___ Supplied data

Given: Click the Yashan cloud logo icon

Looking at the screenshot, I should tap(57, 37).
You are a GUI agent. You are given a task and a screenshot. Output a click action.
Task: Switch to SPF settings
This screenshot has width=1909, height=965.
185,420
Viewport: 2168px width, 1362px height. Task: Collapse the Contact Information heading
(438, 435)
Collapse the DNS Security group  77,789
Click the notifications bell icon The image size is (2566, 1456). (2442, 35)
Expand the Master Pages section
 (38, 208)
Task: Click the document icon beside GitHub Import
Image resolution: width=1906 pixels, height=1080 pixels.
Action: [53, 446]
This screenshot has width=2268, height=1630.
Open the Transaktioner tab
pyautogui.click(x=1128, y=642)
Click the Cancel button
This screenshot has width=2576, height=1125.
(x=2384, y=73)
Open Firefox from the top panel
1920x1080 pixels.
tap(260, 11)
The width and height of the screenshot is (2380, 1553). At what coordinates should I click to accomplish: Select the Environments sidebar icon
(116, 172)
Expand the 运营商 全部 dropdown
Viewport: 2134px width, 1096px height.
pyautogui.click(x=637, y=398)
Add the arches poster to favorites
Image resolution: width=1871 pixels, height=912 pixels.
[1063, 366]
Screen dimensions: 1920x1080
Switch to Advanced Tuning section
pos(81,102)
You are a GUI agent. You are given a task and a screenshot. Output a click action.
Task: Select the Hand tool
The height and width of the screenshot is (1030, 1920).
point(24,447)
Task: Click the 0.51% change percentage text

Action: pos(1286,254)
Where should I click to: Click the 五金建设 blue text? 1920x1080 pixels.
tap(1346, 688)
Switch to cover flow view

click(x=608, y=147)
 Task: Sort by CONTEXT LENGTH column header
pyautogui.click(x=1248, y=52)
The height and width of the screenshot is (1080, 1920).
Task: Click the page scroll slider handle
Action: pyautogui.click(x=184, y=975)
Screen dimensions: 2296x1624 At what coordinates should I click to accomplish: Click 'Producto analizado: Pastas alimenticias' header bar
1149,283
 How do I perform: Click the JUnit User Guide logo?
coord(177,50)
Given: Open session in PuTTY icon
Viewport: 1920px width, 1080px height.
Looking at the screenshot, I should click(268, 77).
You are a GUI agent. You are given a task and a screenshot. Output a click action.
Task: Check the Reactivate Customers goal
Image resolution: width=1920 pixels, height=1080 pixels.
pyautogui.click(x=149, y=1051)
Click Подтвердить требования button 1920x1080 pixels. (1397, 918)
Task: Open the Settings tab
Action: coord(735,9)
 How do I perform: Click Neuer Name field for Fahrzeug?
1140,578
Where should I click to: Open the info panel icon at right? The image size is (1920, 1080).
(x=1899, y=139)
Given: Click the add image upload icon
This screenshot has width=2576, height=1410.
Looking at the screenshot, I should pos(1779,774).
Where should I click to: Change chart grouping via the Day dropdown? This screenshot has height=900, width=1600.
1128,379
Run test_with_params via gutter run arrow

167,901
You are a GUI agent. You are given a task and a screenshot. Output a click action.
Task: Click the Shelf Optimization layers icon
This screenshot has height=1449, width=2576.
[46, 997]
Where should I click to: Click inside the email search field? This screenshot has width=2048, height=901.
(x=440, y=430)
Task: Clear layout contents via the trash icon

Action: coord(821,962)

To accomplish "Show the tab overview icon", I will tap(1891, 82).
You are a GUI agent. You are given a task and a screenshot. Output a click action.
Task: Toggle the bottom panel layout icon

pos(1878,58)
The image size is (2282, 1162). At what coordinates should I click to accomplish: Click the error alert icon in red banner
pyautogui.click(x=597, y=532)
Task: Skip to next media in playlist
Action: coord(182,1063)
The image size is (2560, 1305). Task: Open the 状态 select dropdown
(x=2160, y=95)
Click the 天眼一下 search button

______

• Your assignment: Using the data above, repeat exactly the lines that begin at the line with "Task: Click the 0.51% change percentage text" and end at the line with "Given: Click the add image upload icon", both ends included.

• Reply to the task:
Task: Click the 0.51% change percentage text

Action: pos(1286,254)
Where should I click to: Click the 五金建设 blue text? 1920x1080 pixels.
tap(1346, 688)
Switch to cover flow view

click(x=608, y=147)
 Task: Sort by CONTEXT LENGTH column header
pyautogui.click(x=1248, y=52)
The height and width of the screenshot is (1080, 1920).
Task: Click the page scroll slider handle
Action: pyautogui.click(x=184, y=975)
Screen dimensions: 2296x1624 At what coordinates should I click to accomplish: Click 'Producto analizado: Pastas alimenticias' header bar
1149,283
 How do I perform: Click the JUnit User Guide logo?
coord(177,50)
Given: Open session in PuTTY icon
Viewport: 1920px width, 1080px height.
Looking at the screenshot, I should click(268, 77).
You are a GUI agent. You are given a task and a screenshot. Output a click action.
Task: Check the Reactivate Customers goal
Image resolution: width=1920 pixels, height=1080 pixels.
pyautogui.click(x=149, y=1051)
Click Подтвердить требования button 1920x1080 pixels. (1397, 918)
Task: Open the Settings tab
Action: coord(735,9)
 How do I perform: Click Neuer Name field for Fahrzeug?
1140,578
Where should I click to: Open the info panel icon at right? The image size is (1920, 1080).
(x=1899, y=139)
Given: Click the add image upload icon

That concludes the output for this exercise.